Friday's classic sprint was Madeleine's first opportunity to test the WOP trails this season. Ranked 45th going into the qualification, Madeline finished a strong 42nd. Not enough to move on to the rounds, but just 11.5 seconds back of Kikkan. The race sensations were very good, her skis were excellent, and Madeleine was feeling positive. Perfect.
As the second, and final, distance race for World Championships qualification, Saturday was a big day for Madeleine. I had picked skis for her the afternoon before and Madeleine and I agreed on the best pairs. As Madeleine made her final preparations to begin the race, I headed out to the feed zone with the rest of Team Canada.
As the field came through the feed zone (~2.0km) for the first lap, things were looking pretty tight. Madeleine was in 22nd place and skiing in a group of about 15 athletes. However, as the race began to unfold the picture began to change. At 5km Madeleine was in 23rd, at 7.5km she was in 20th.
Now, based on that you might think that really nothing was changing in the race; Madeleine wasn't slowing done significantly. However things become more clear when you look at some of the other splits. Some of the girls were simply getting faster! Shayla went through 2.5km in 25th, 5km in 18th, and 7.5km in 16th. The story was very much the same for Brittany; 19th, 14th, 14th. Check out the full analysis here - FIS.
Ultimately, Madeleine completed the race in 22nd position; an improvement over her #26 bib. However, this made her the 5th Canadian which will be a long shot for World Championships. Overall, the pursuit was certainly not a disaster and had many positives, but it wasn't a full success either. It seems that for that day Madeleine was able to ski relaxed and in control, but was just lacking the top gear to cover breaks as the race developed.
This is where things began to get interesting! Madeleine was assigned to Canada 3 for the team sprint and all of us were super excited about the possibilities held by this race. As a distance athlete, Madeleine typically lacks the top gear to go with the best sprinters in the country, however the team sprint is an entirely different story. As each team member completes three laps there is a huge endurance component to this event.
Madeleine and Brooke skied an amazing qualifying heat and were part of a tough field. The heat times were fast! As the qualifying round ended the announcer indicated that Canada 3 would be moving on to the finals as a result of their qualifying time! Unreal! Super stoked on this news, Lorris and I went and found Madeleine to give her a huge high-five. Wicked!
The break between races progressed as expected. Madeleine got a massage, the techs worked on her skis, and she got down to the business of warming up. Sadly, this is where things headed south. With just a few minutes to go before the race Brooke and Madeleine were on their way back to the stadium to pick up race skis. At this point, we received notice from FIS that there had been an error - the number ten and eleven teams had been mixed up. Canada 3 was in fact not in the finals and had finished in 11th spot, just a few seconds out of the required time. Talk about a crushing blow.

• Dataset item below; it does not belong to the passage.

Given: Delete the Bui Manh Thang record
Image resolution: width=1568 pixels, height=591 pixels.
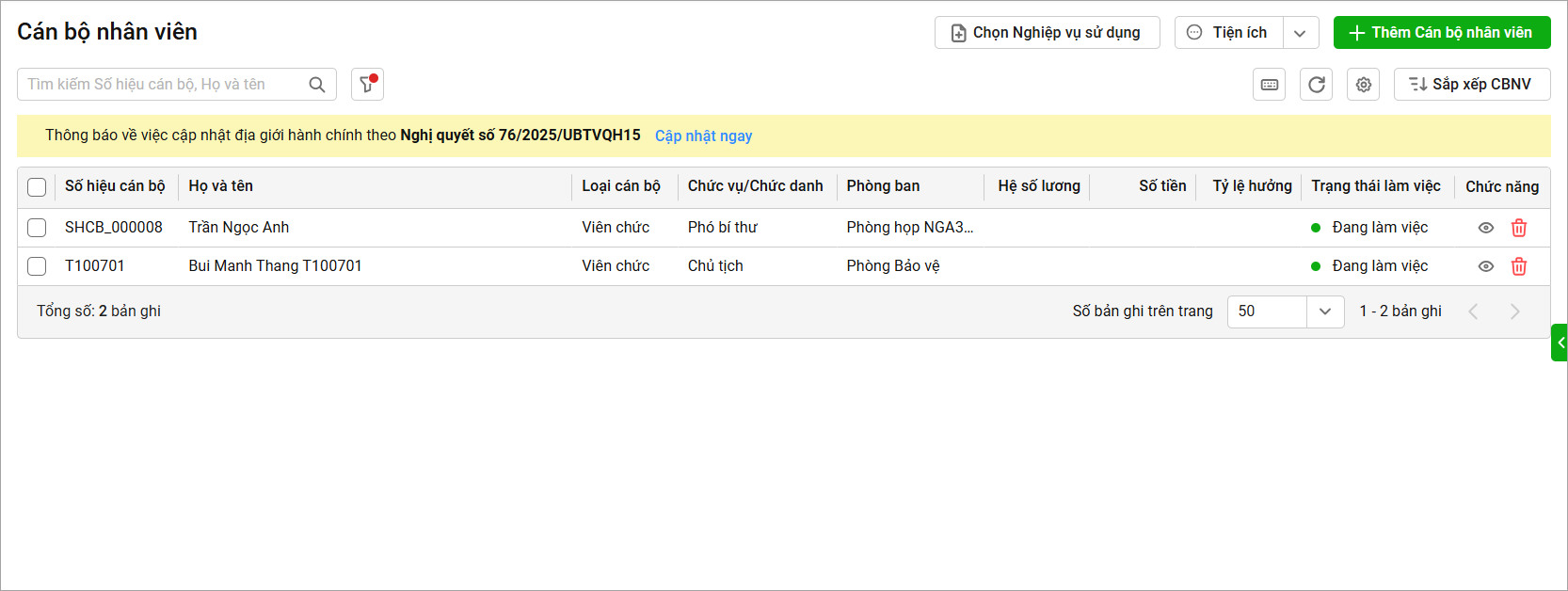Looking at the screenshot, I should pyautogui.click(x=1519, y=266).
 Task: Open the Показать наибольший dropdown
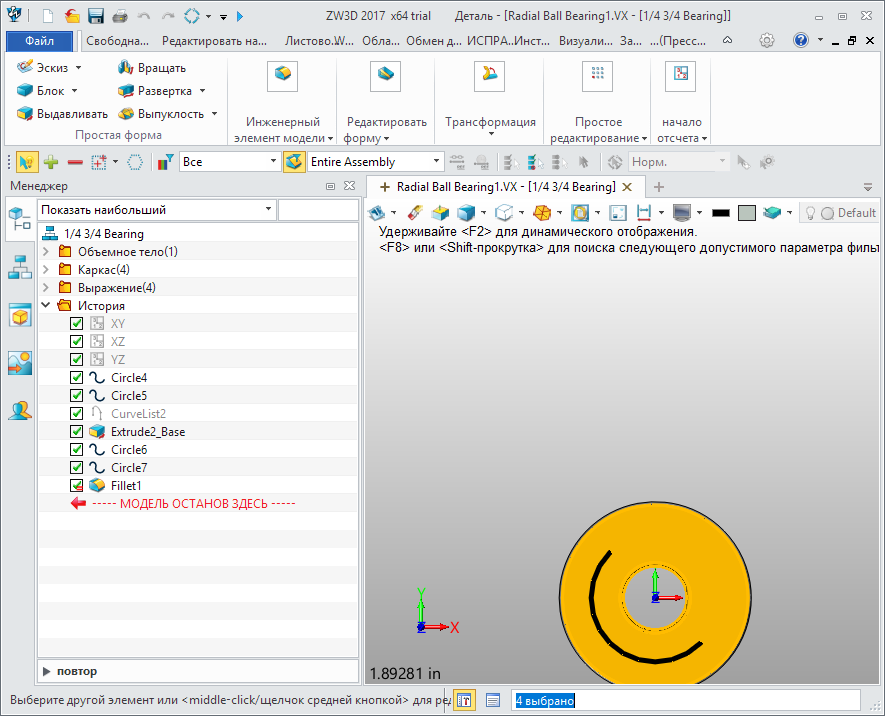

Here are the three most important things I picked up from the World Cup:
1. Attitude - I've said this before and it still holds true. At the end of the day those people who act like winners end up being winners. Alex Harvey is 20 years old and came home with a world cup medal. Other Canadian athletes are just as fit and finished well back in the field. What's the difference? Alex believes and acts like he belongs as part of the big show. This guy is an absolute class act and amazing role model for younger athletes. Alex may have the greatest potential of any athlete in Canada right now.
2. Poling technique - skiing technique is constantly evolving and I'm beginning to see a big shift in the poling technique of the world's best athletes. See Jack Cook's discussion on the topic here - Fast Trax article.
3. If you're a douche and win World Cup medals, you're still a douche. There is something to be said for sportsmanship.